What emerged initially was incredibly striking and I began crafting the explorations into finished pieces. MONOMOKO became the perfect name to represent this body of work referencing the mostly ‘monochromatic’ colouring of the designs and the graphic symmetry of traditional Māori ‘moko’, an indigenous art form from New Zealand."
A lot of my work is about exploring and teasing out the void between abstract and representational. The larger and less detailed the patterning, the greater the territory or 'no-man's-land' between these two worlds. I enjoy protracting the transitional experience between them and using the two-fold effect to convey ideas.
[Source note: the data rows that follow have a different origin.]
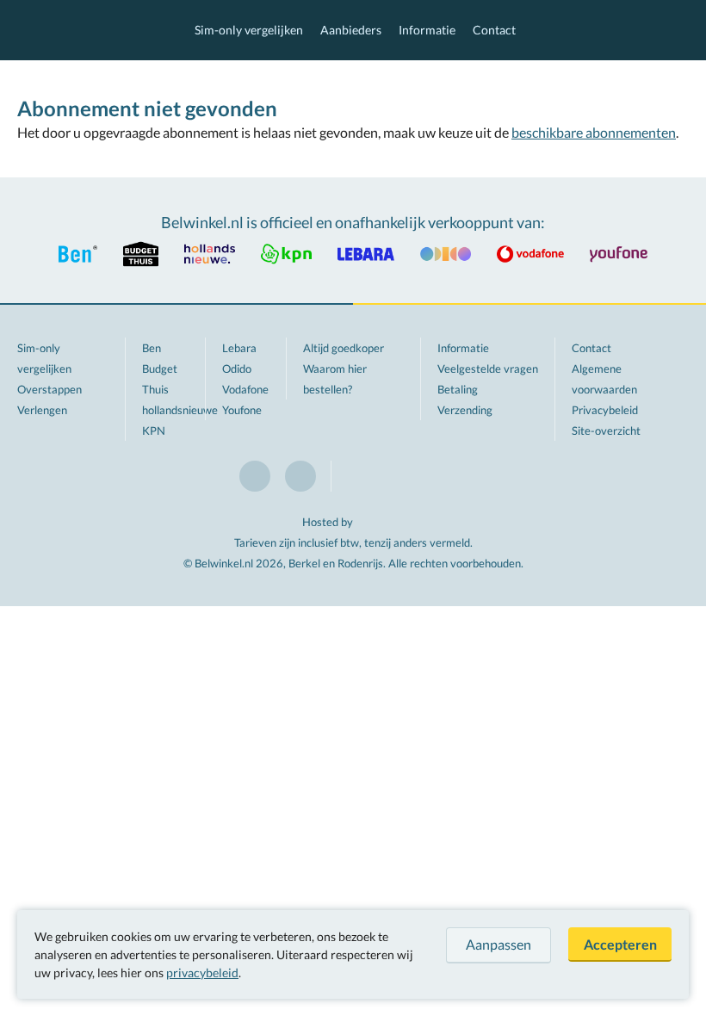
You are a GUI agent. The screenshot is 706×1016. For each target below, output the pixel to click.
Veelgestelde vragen (487, 368)
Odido (236, 368)
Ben (151, 348)
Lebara (239, 348)
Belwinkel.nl (88, 30)
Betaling (457, 389)
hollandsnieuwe (180, 410)
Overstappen (49, 389)
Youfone (242, 410)
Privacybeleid (605, 410)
With the painted pieces I exploit the 2D surface qualities to draw attention to the graphic nature of the art and to further 'camouflage' the underlying 3D compositions. It allows me to present seemingly abstract pieces of geometric art that can concurrently tell stories and explore themes with representational subject matter.
In my 'diversity' series for example I use threaded linear patterning to imply connectedness and unity across mixed races, genders and generations. The interwoven pattern is dominant and places emphasis on togetherness, rather than separation, which supports notions of similarity instead of difference.
Many pieces are whimsical and have a quirky idea or story to tell. Some explore deeper themes or cultural ideas. Artwork is mixed-media including original acrylic paintings, limited edition digital prints and light-boxes.